Hanumana is a town and a nagar panchayat in Rewa district in the Indian state of Madhya Pradesh and some Neighbouring Towns are Manikwar , Mauganj And Mangawan. There is a famous temple of Lord Shiva known as Hateshwarnath located in Village Hata. People of Hanumana started migrating to big cities like Indore, Bhopal, Mumbai and Delhi for education and jobs. The main income source of adjacent villages are farming.

Chairman Of Indian Redcross Society Is Raghunath Singh Tendua

Demographics
 India census, Hanumana had a population of 14,873. Males constitute 52% of the population and females 48%. Hanumana has an average literacy rate of 53%, lower than the national average of 59.5%: male literacy is 64%, and female literacy is 41%. In Hanumana, 19% of the population is under 6 years of age.
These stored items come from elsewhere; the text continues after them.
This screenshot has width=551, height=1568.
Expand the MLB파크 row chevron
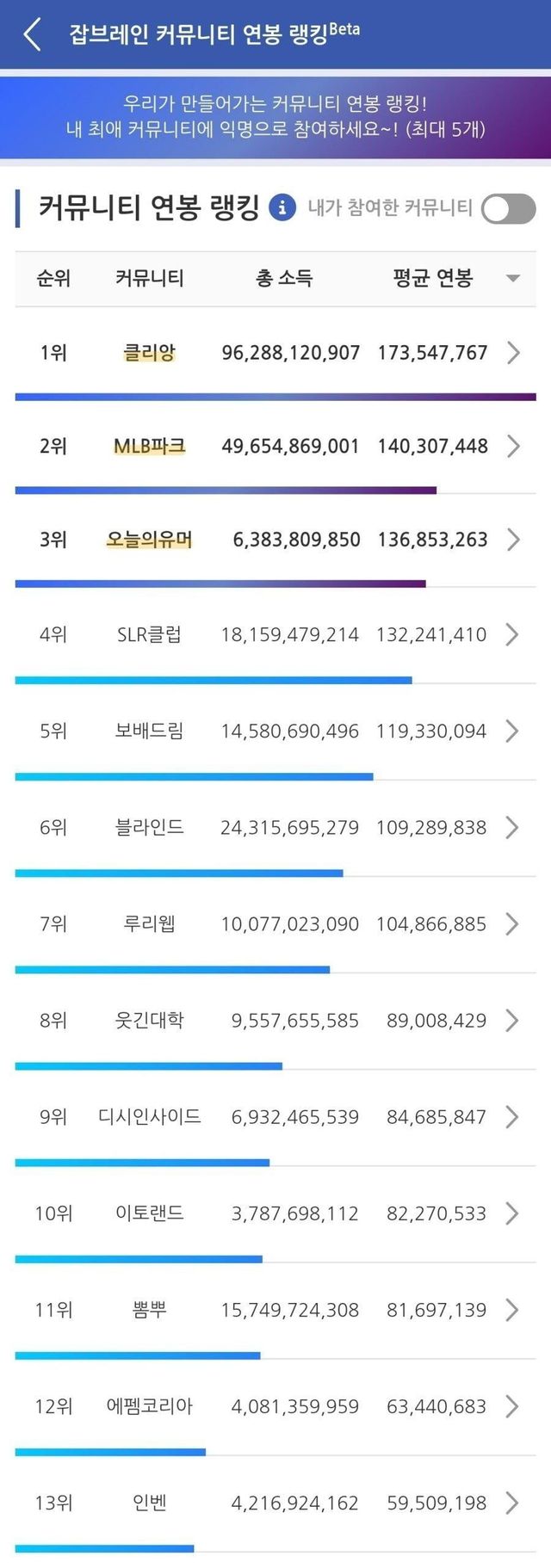(513, 446)
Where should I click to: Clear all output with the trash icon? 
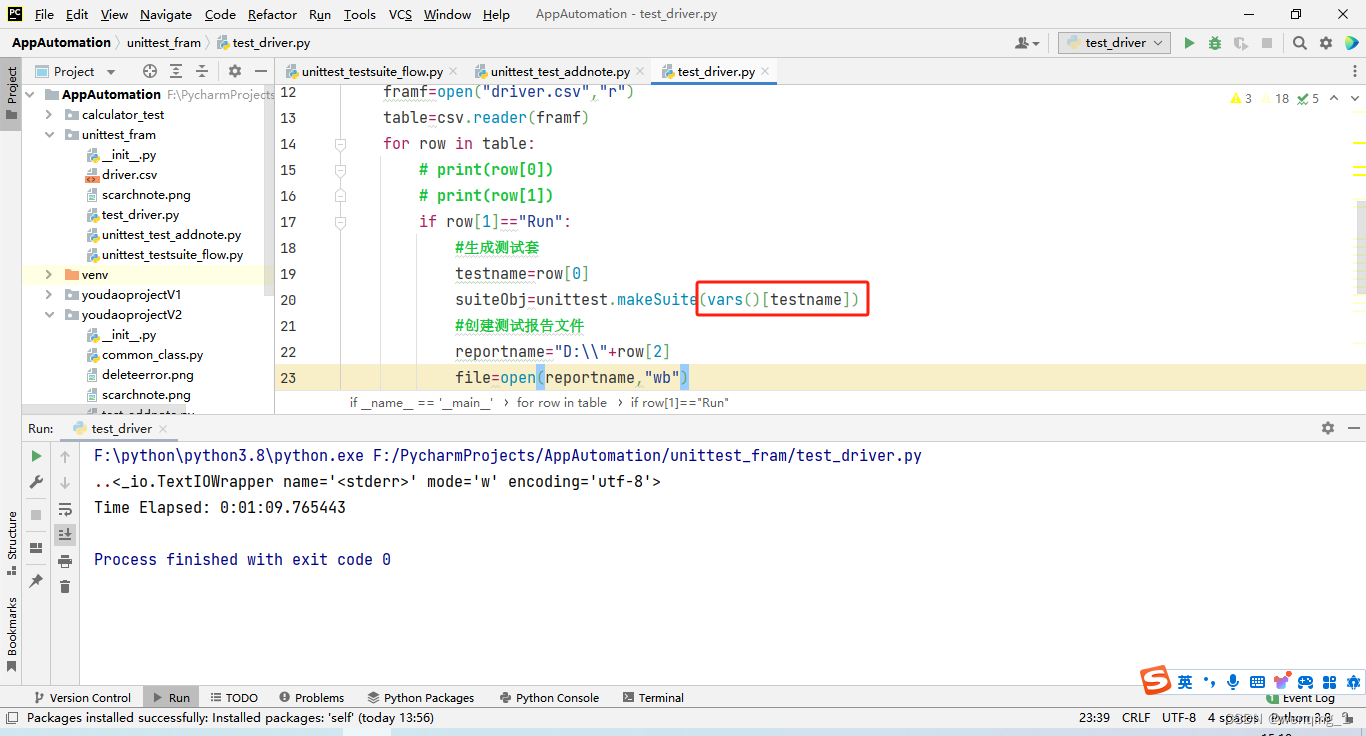[65, 586]

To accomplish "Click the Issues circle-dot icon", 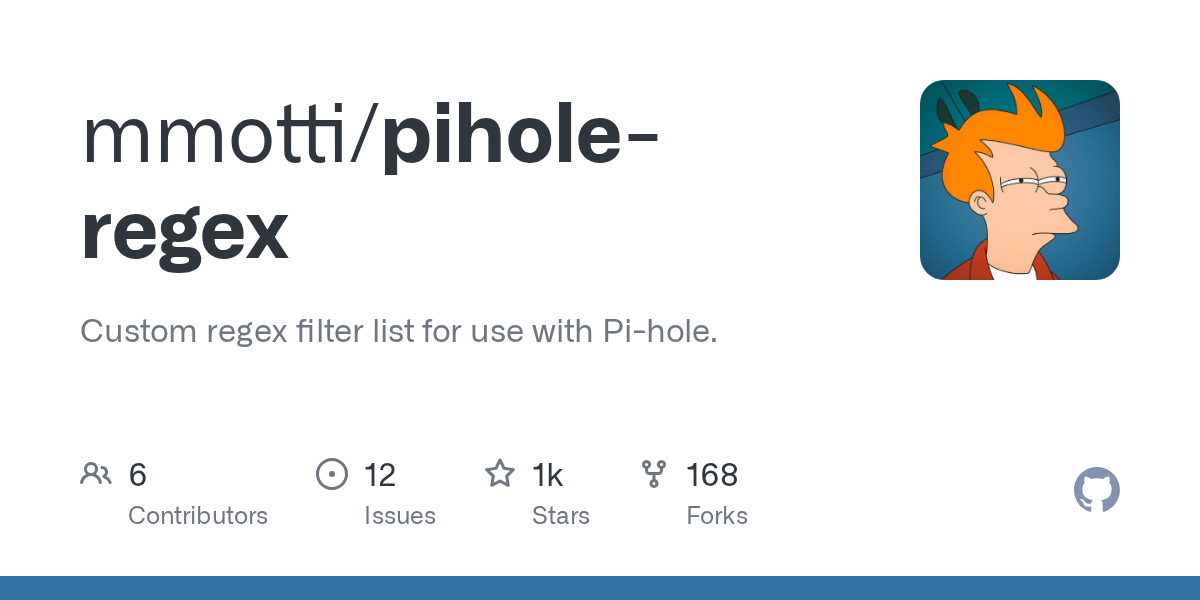I will coord(331,473).
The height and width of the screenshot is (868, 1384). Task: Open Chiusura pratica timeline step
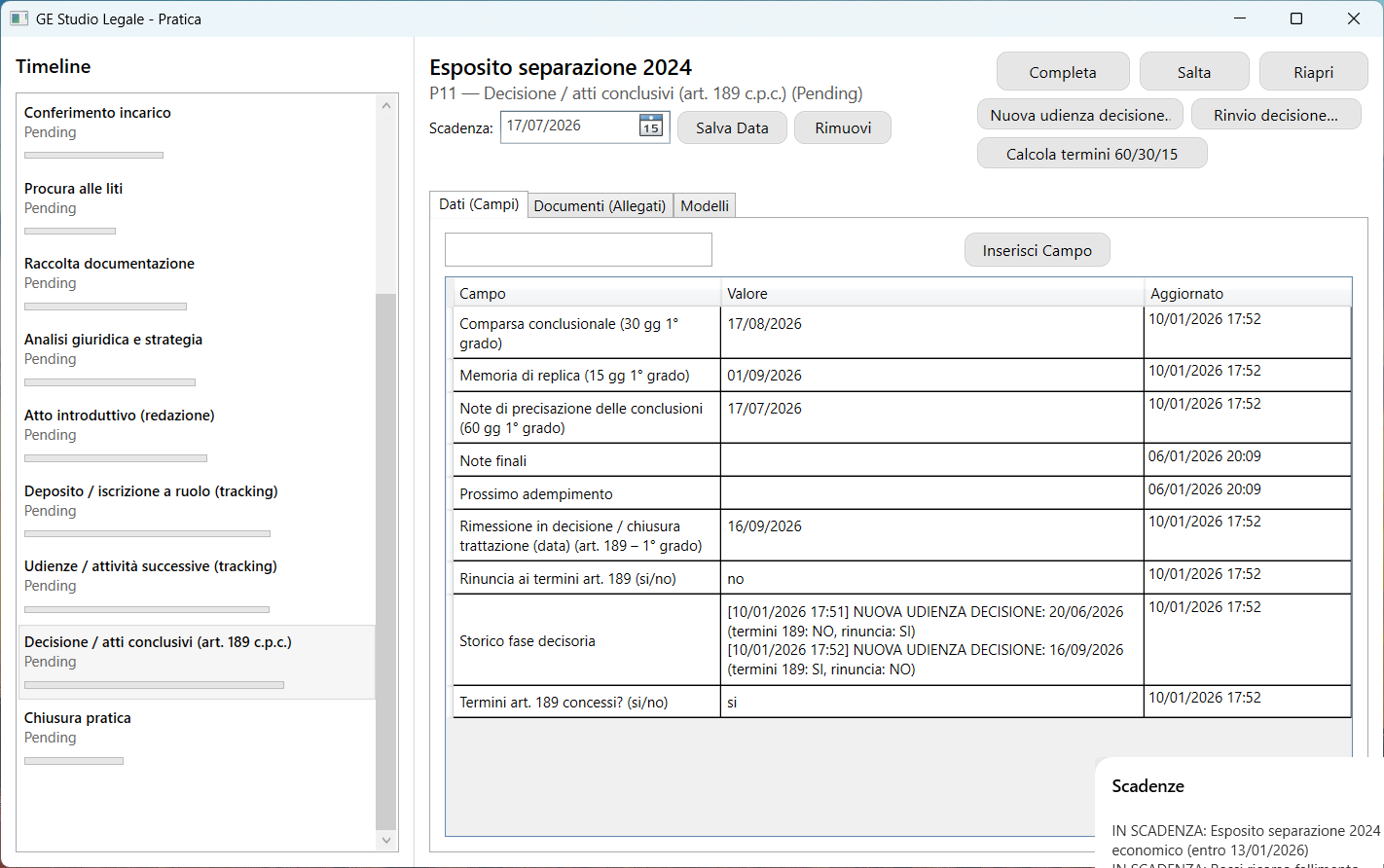point(78,718)
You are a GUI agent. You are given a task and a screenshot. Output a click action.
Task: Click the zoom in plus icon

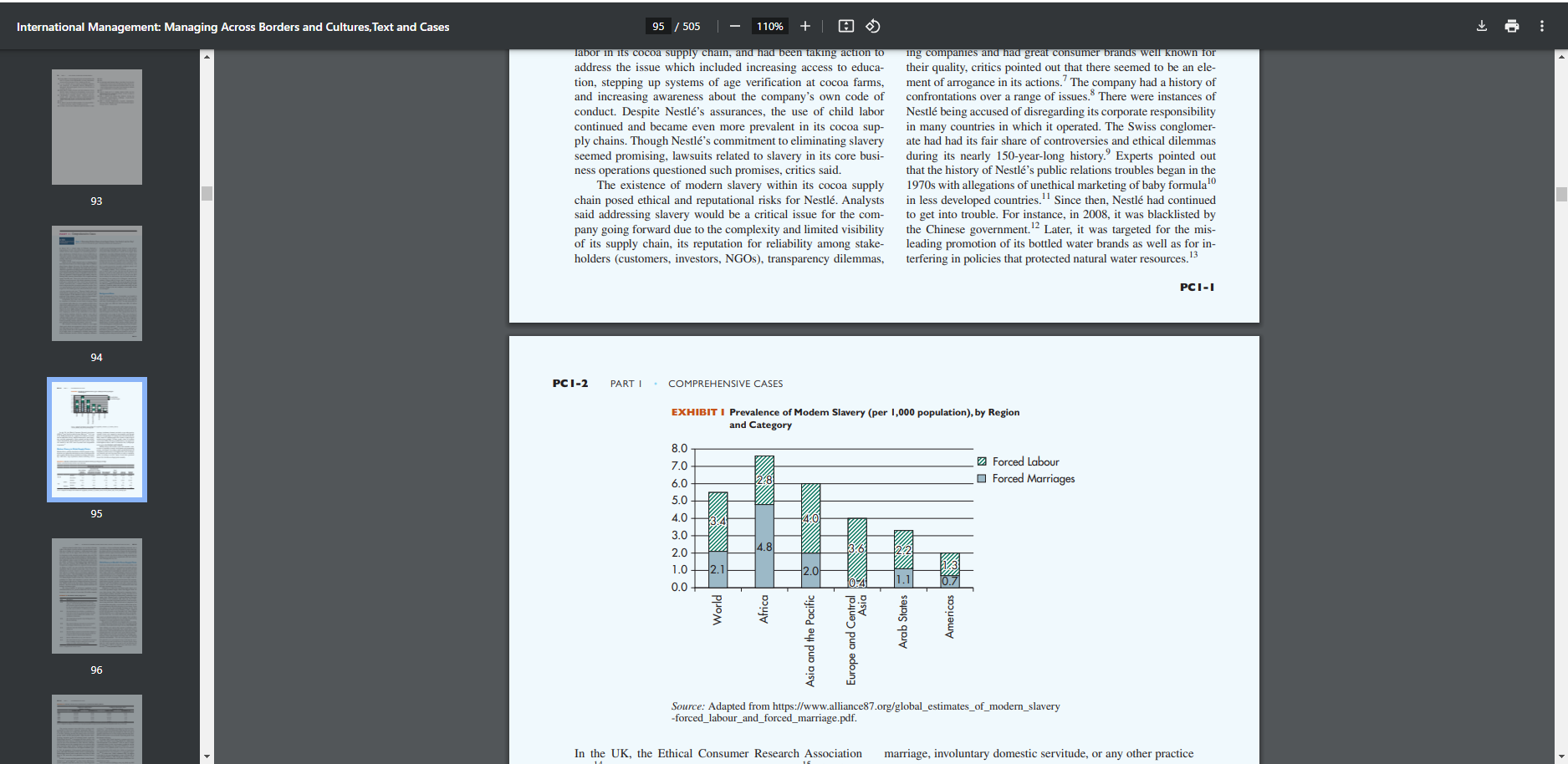point(805,26)
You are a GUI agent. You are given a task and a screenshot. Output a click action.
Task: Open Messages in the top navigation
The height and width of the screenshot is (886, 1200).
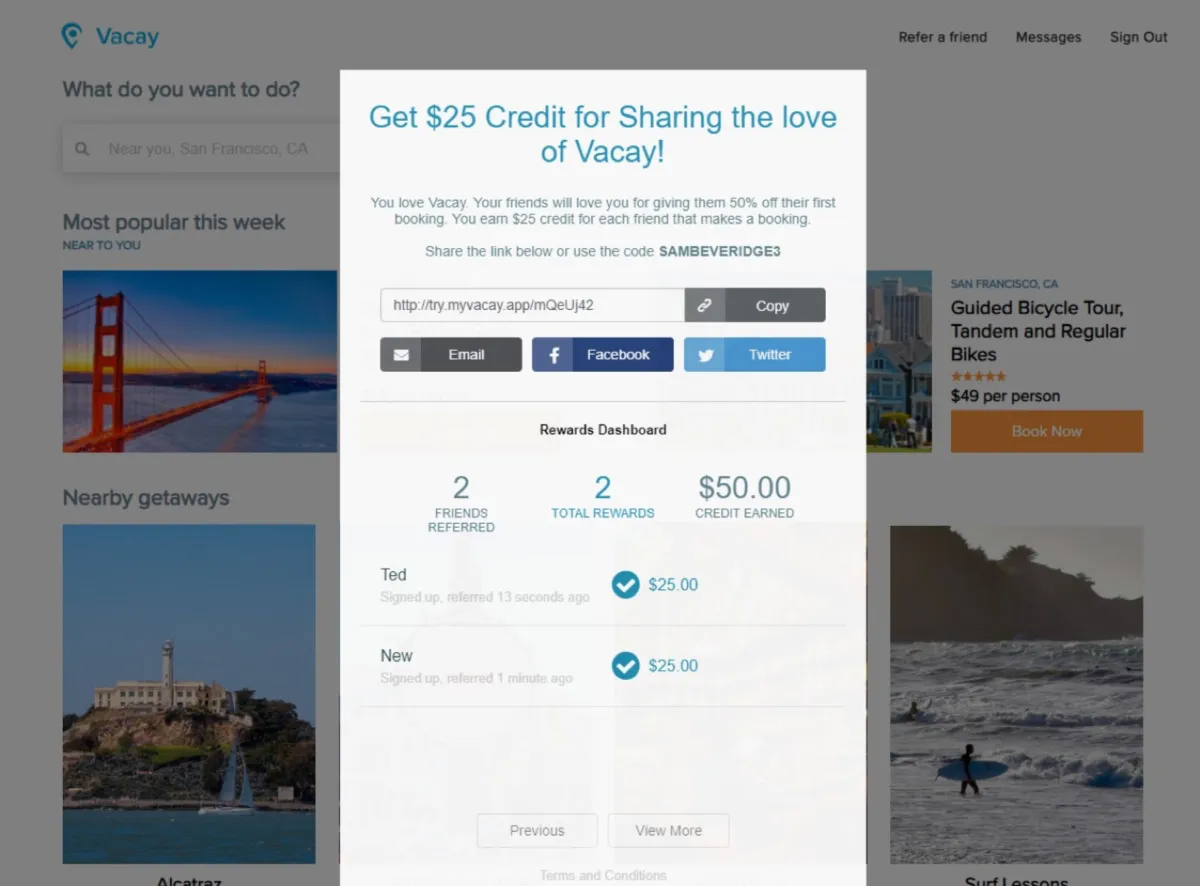(1049, 37)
After the year 2000, Hanumana became an education hub for nearby villages however its business hub image went down drastically as all villages now have their own marketplace. Now many people from nearby villages come to Hanumana to pursue an education. Students pursue technical education like medical, Engineering , MBA and more  migrate to other cities within and out of Madhya Pradesh.

Landmarks in the town include a waterfall called Kurwa and a 150-year-old temple, Hanuman Temple. A myth about the temple is that lord Hanuman was born there. The festivals Diwali, Dashra, Rakhi and Holi are widely celebrated.

Transport

By air

Nearest airport is Rewa Airport in Rewa, Madhya Pradesh.

By bus

Bus stand available in the city bus stand.